You become a convenient friend and fuck-buddy and nothing more.
Until she grows tired of you, and decides that you should both come to an amicable break-up point, as she feels it just isn't going to work, she doesn't have it in her for a relationship anymore - she needs her space, she wants to go off and do new things, you understand don't you?
Yes, you say. I sensed it a while ago.
You hug and go your separate ways. You hurting for a while, then toughening up again and going through a long period of solitude and distant un-connected friendships with random people.

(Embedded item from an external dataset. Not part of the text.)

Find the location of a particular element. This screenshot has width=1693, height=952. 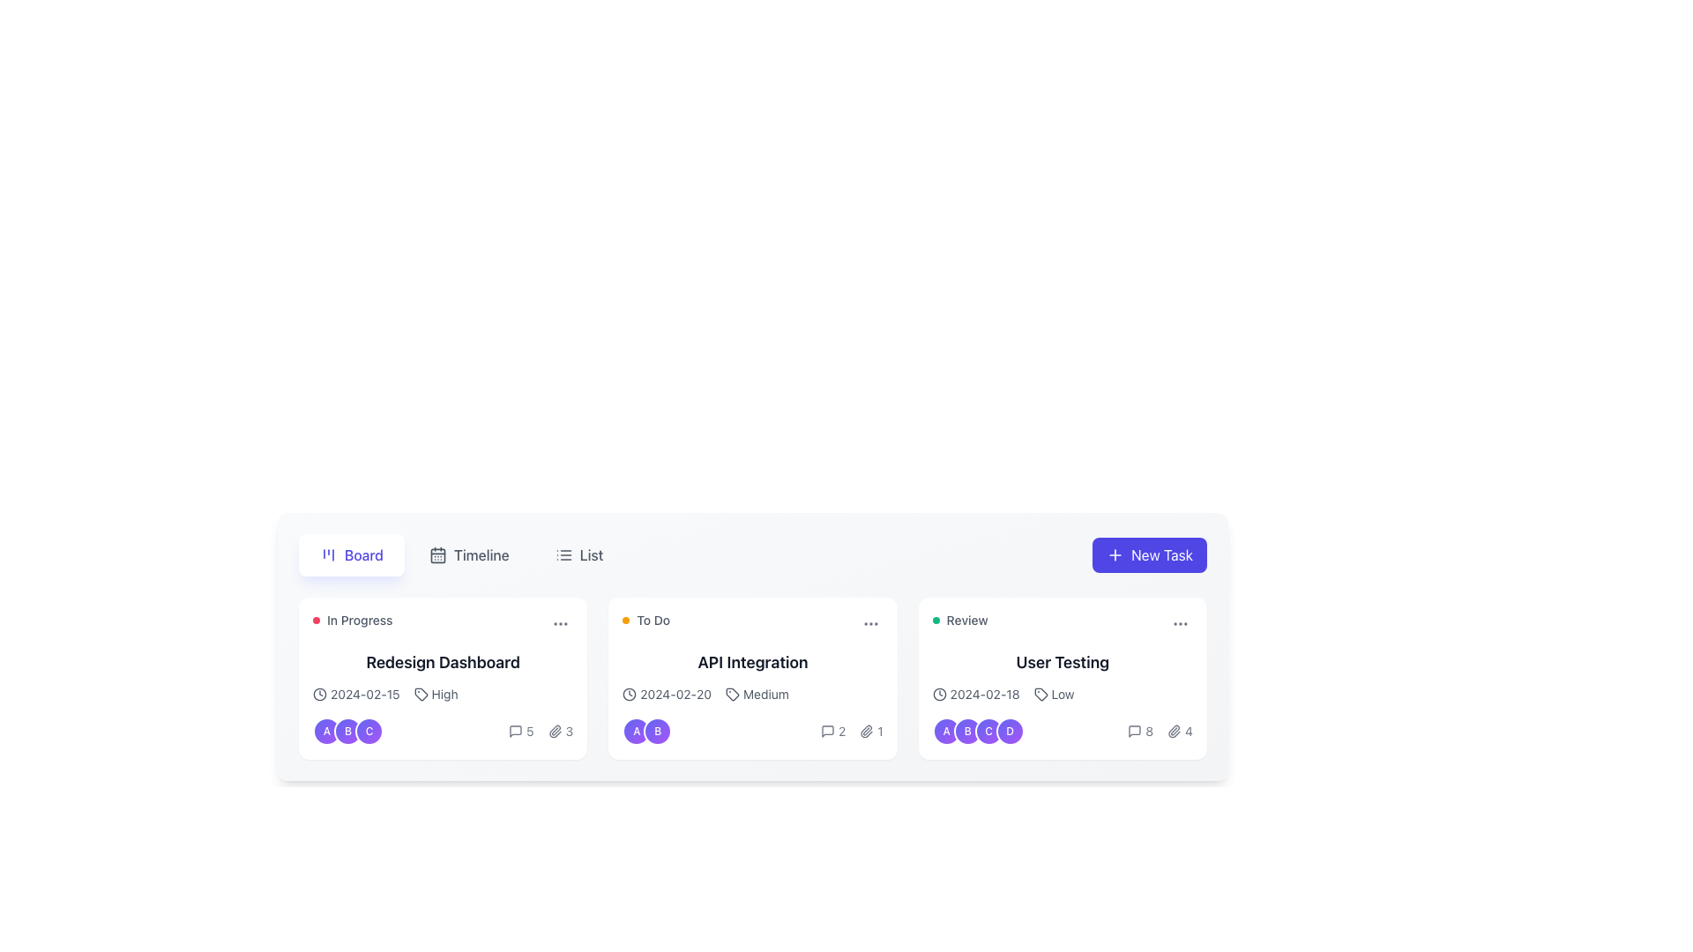

the numeric text label '53', which is styled in gray and located to the right of the paperclip icon in the lower section of the first card titled 'Redesign Dashboard', if interactive options are present nearby is located at coordinates (540, 731). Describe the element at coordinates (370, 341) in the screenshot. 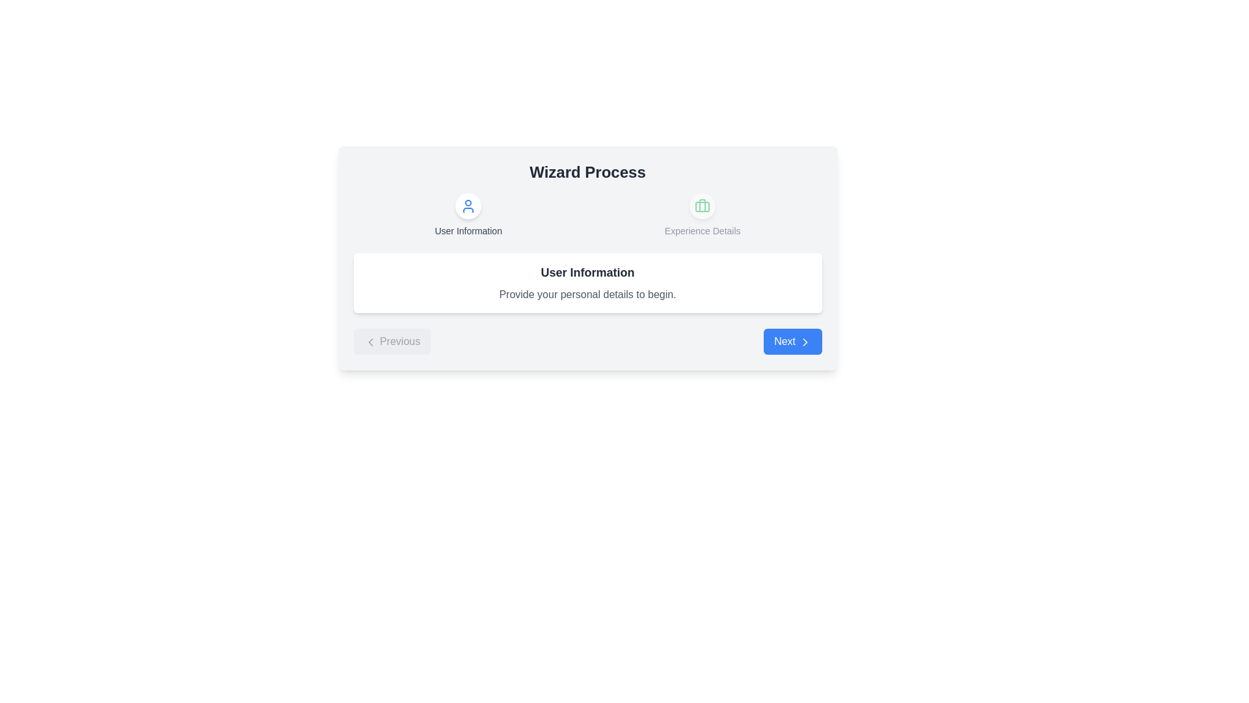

Hoping. Hoping that one day it will be different.
---
2) An Empasse with M (2008)
At the moment, I am at the feeling lonely in the relationship stage - realising that I want far more out of us than my lady is capable of giving, that I want far more stability and together time than she can give or focus on right now. Realising that she will be leaving me pretty soon to go and work overseas, and being told that when she is away from me she doesn't miss me, as that is just how she is. Wanting to cry when I think of how lonely I feel, and how much I just want to have someone to hold, and someone who contacts me out of the blue and tells me they're looking forward to seeing me, can't get enough of me, loves me as much as I deeply love them, and wants me for me, where I'm not the inconvenient someone that they *have* to think about calling because they feel sorry for me or worry about neglecting me, as one would a plant one forgets to water every now and then.
I realise I'm alone again in my heart. It hurts right now. But I have learnt some good things from this brief relationship too. I will be there for her as she needs me, and step nicely aside when she is done and goes abroad without a backwards glance as she has told me she will eventually and without missing me. Hopefully this'll toughen me up for what's to come. Though I hope this karma turns around soon, and I have some easy years coming up.
I'm not sure I like these scars that are growing around my far too sensitive heart.